- **Extract provided**
Imagine a band of 12 saxophonists from 12 countries and musical backgrounds, with a touring calendar of at least 10 indoor and outdoor venues-including a marketplace and a train station-from July through December, 2012.

Meet The European Saxophone Ensemble. Aged 18 to 34, the players range "from a virtuous contemporary reeds soloist to a punk baritone, from a jazz tenor to an Afro-soul Scandinavian baritone, from a chamber soprano to an alto playing in Eastern European traditional ensembles."

The European Union-funded band was founded in 2008 by Belgian saxophonist and composer Cezariusz Gadzina. Since then, ESE has toured Europe every year. Their first album, Reed Action (Met-X, 2009), was followed by Aeration (Met-X, 2010). French saxophonist and composer, Guillaume Orti , took over as artistic director in 2011.

Although the original compositions are tonally challenging and rhythmically complex, improvisation is a vital element of the avant- garde band's repertoire. The musicians don't set up music stands, and often move around while playing their basically memorized scores. Movement and changing space are used to vary the acoustic experience for the audience. "Whether or not they like it," one musician commented, "people don't fall asleep."

"We would love to tour in America and we're looking for a way," Joana Oliveira of the EU's MET-X Productions told me. Please visit the group's website for more details.

Rows on where targets are located
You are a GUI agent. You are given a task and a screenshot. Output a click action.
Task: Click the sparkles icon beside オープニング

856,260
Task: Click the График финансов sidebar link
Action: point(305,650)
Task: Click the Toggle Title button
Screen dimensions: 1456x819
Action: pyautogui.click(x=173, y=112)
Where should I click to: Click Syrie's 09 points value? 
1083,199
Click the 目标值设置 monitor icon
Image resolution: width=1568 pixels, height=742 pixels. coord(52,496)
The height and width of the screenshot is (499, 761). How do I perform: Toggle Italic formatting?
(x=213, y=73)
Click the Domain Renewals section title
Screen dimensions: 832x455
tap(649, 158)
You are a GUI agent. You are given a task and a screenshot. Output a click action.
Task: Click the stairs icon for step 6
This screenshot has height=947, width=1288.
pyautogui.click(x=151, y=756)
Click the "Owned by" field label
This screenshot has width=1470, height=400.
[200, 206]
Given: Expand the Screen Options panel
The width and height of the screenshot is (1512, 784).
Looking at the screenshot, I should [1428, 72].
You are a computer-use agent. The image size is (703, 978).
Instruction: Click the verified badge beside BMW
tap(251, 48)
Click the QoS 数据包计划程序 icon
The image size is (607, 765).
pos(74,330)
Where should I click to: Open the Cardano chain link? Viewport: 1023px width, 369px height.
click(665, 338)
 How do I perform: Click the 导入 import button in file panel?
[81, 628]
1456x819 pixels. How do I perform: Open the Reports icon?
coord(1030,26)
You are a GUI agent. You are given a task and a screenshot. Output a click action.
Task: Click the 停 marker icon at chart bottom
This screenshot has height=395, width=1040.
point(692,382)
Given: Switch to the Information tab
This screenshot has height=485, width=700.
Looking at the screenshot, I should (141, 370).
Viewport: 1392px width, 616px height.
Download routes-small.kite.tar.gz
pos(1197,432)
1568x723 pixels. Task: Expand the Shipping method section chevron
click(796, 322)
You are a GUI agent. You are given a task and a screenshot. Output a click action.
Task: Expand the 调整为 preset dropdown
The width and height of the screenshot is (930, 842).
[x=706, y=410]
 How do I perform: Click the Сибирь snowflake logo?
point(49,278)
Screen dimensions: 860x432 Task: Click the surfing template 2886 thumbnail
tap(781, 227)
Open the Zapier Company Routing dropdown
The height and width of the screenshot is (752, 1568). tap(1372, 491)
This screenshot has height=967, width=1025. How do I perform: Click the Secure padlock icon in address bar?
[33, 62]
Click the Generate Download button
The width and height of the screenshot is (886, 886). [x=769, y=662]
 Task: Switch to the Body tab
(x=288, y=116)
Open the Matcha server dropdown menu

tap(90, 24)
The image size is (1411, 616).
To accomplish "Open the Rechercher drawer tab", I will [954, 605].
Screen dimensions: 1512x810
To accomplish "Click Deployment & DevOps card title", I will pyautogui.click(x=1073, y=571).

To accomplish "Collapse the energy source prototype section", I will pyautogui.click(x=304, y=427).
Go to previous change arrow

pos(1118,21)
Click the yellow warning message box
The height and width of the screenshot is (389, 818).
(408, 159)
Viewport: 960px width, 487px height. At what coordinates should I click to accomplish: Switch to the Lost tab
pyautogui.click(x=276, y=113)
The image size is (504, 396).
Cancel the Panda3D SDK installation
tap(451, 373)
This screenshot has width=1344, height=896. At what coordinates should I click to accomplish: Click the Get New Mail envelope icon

- **Required work**
1. In the text about the European Saxophone Ensemble, who founded the band, and in what year?
2. Please copy the entries word for word, from their first line through the line containing "tap(649, 158)".
The text and the entries are separate, unrelated material.

- **Answers for this exercise**
1. Belgian saxophonist and composer Cezariusz Gadzina founded it in 2008.

2.
You are a GUI agent. You are given a task and a screenshot. Output a click action.
Task: Click the sparkles icon beside オープニング

856,260
Task: Click the График финансов sidebar link
Action: point(305,650)
Task: Click the Toggle Title button
Screen dimensions: 1456x819
Action: pyautogui.click(x=173, y=112)
Where should I click to: Click Syrie's 09 points value? 
1083,199
Click the 目标值设置 monitor icon
Image resolution: width=1568 pixels, height=742 pixels. coord(52,496)
The height and width of the screenshot is (499, 761). How do I perform: Toggle Italic formatting?
(x=213, y=73)
Click the Domain Renewals section title
Screen dimensions: 832x455
tap(649, 158)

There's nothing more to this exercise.